start
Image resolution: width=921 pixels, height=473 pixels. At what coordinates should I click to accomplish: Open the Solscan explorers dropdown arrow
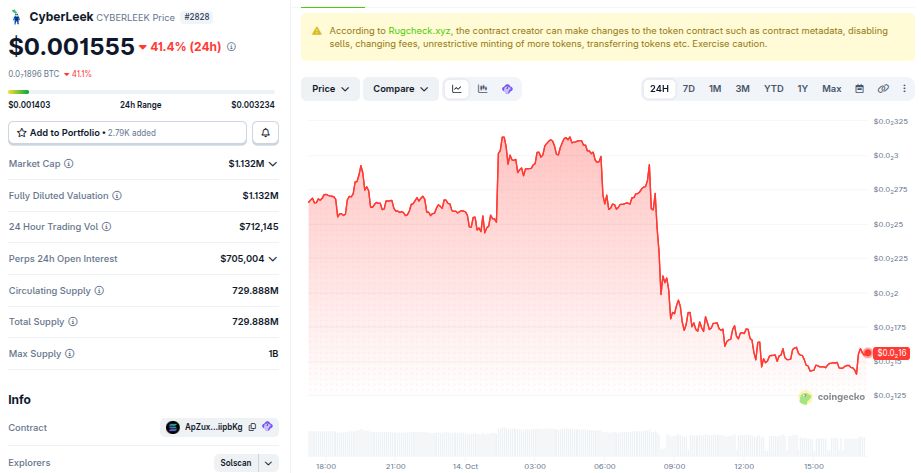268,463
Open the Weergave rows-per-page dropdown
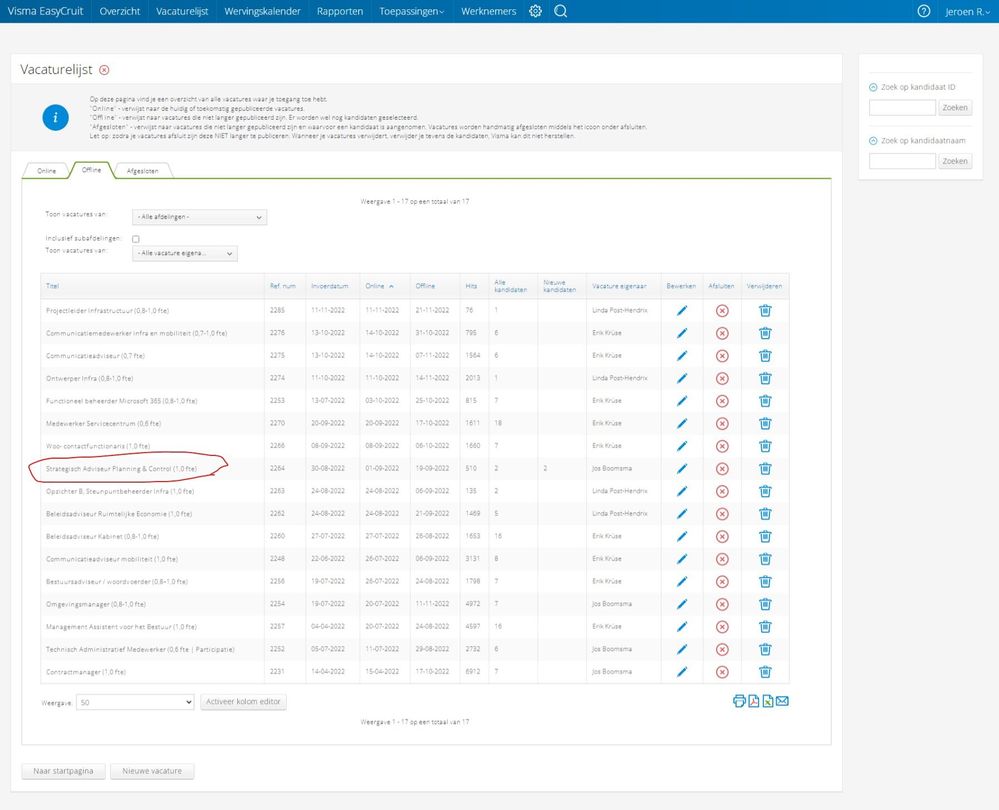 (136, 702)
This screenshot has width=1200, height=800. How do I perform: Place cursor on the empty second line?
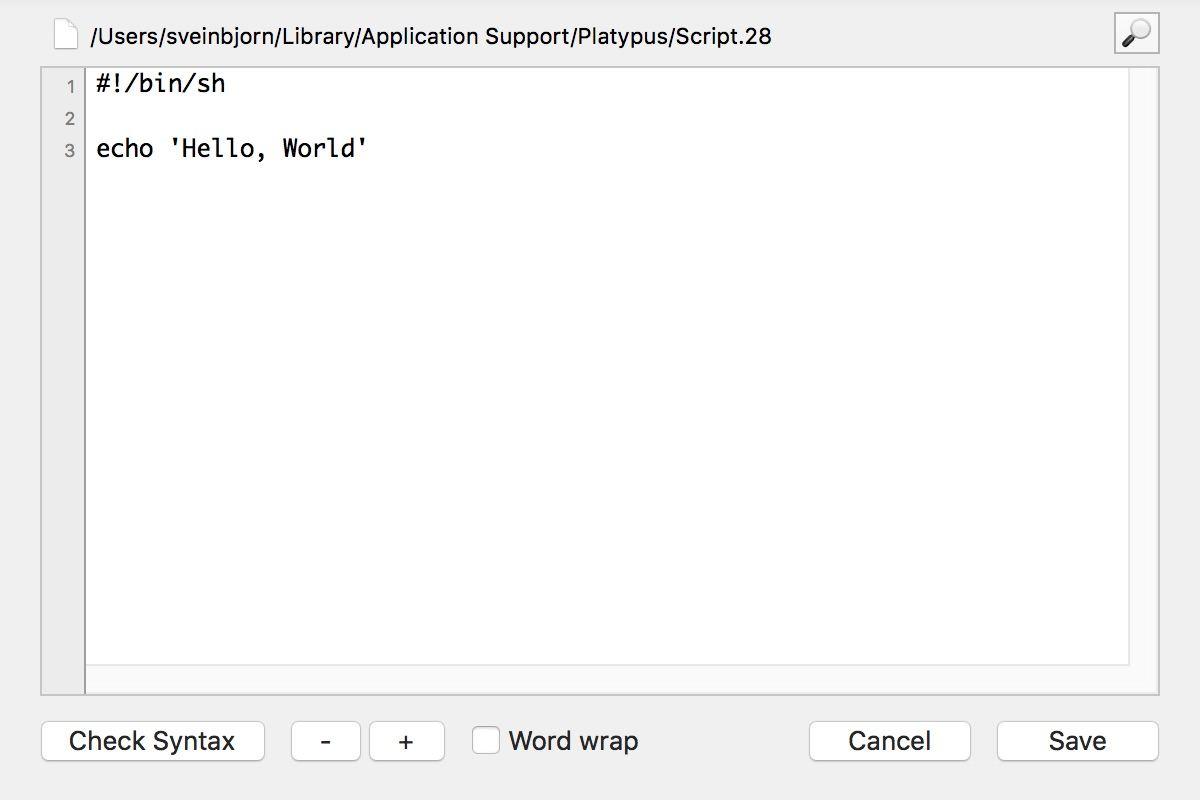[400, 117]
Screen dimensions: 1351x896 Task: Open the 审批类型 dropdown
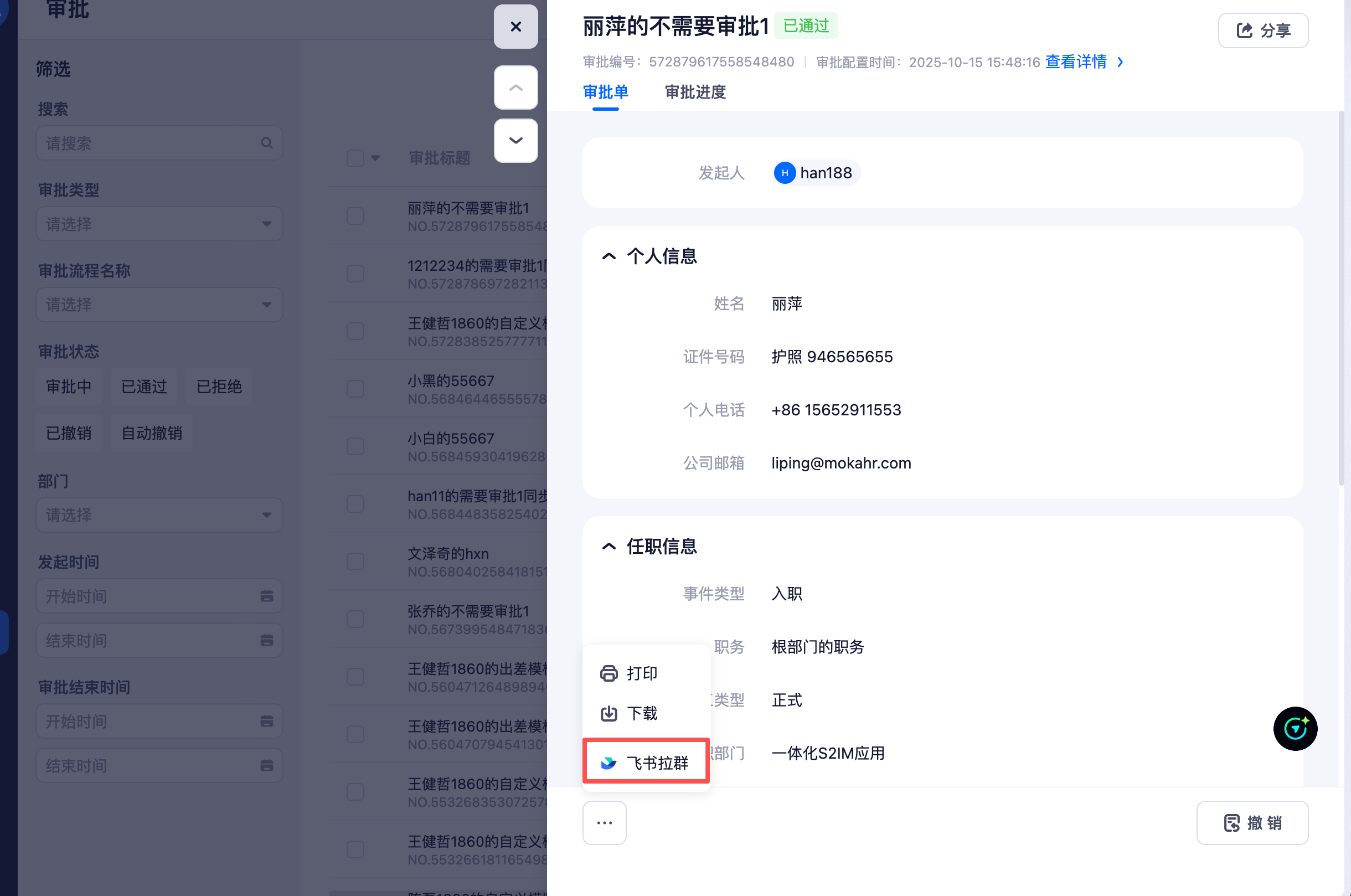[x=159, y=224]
end
start
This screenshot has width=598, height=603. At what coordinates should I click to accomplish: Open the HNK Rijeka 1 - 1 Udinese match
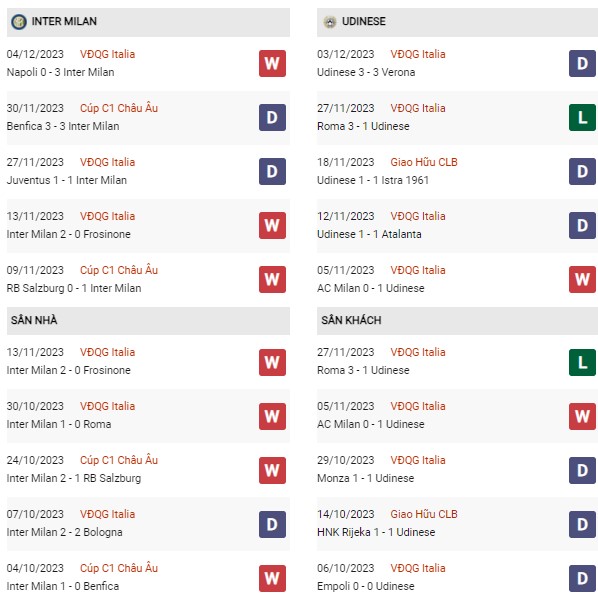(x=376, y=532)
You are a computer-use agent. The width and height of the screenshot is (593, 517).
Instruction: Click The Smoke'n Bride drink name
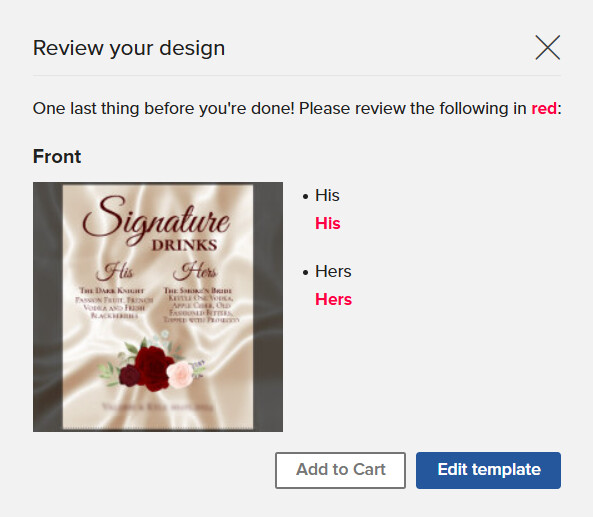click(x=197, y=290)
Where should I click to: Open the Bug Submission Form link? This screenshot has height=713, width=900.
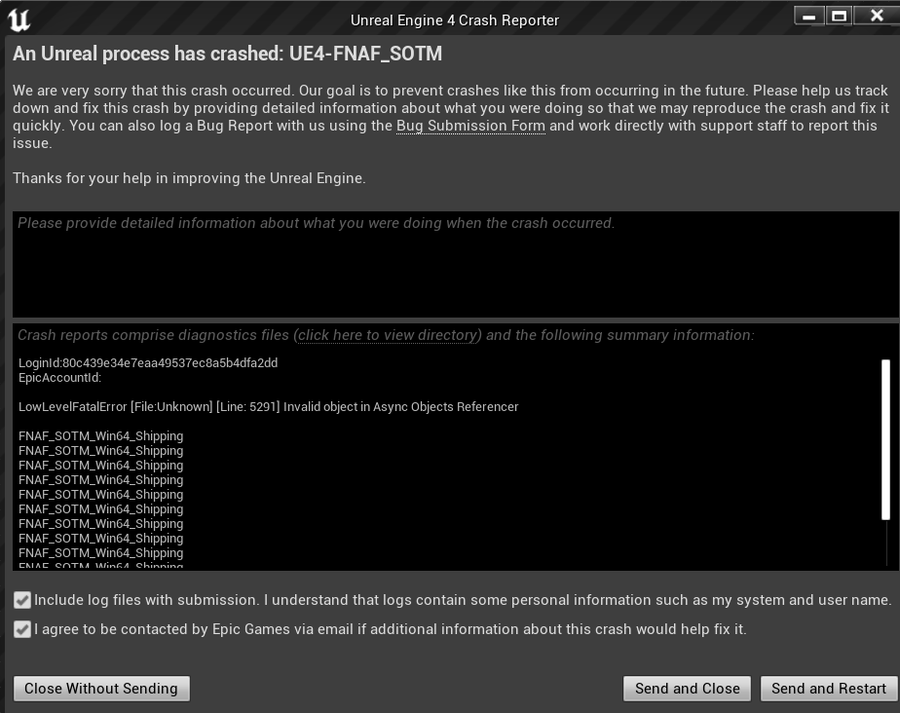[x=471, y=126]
end
start
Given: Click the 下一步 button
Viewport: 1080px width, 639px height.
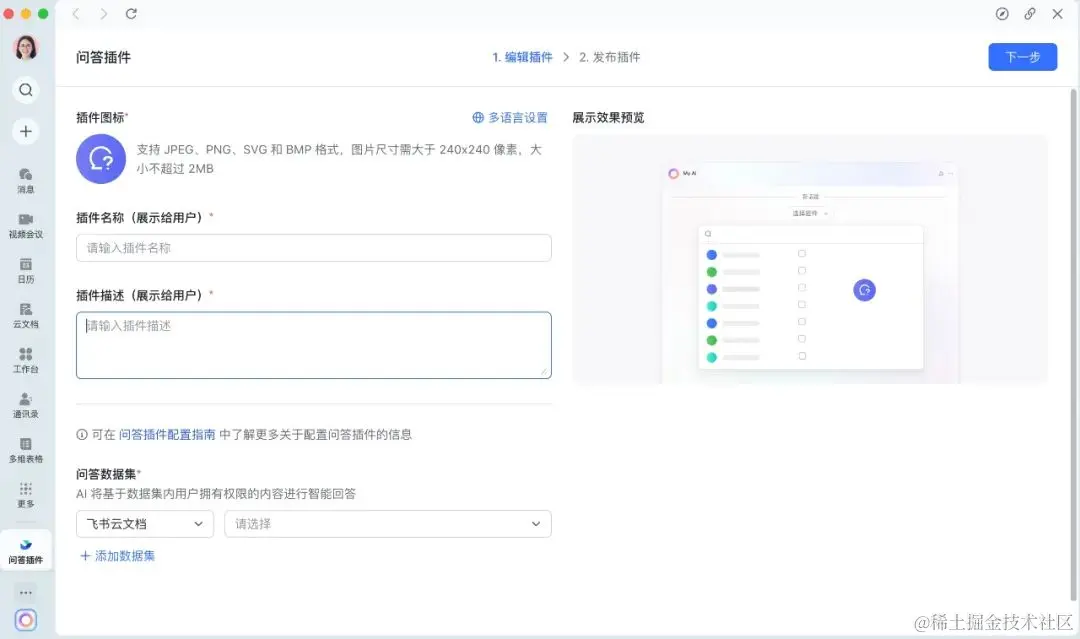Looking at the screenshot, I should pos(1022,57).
end
Set down once more, unchanged, the lines of the listing starting at the line containing "Open the Weergave rows-per-page dropdown" and ending at the line containing "[x=159, y=224]", both included. Leave the pictures out.

Open the Weergave rows-per-page dropdown
 (136, 702)
This screenshot has width=1200, height=800. How do I perform: Place cursor on the empty second line?
[400, 117]
Screen dimensions: 1351x896 Task: Open the 审批类型 dropdown
[x=159, y=224]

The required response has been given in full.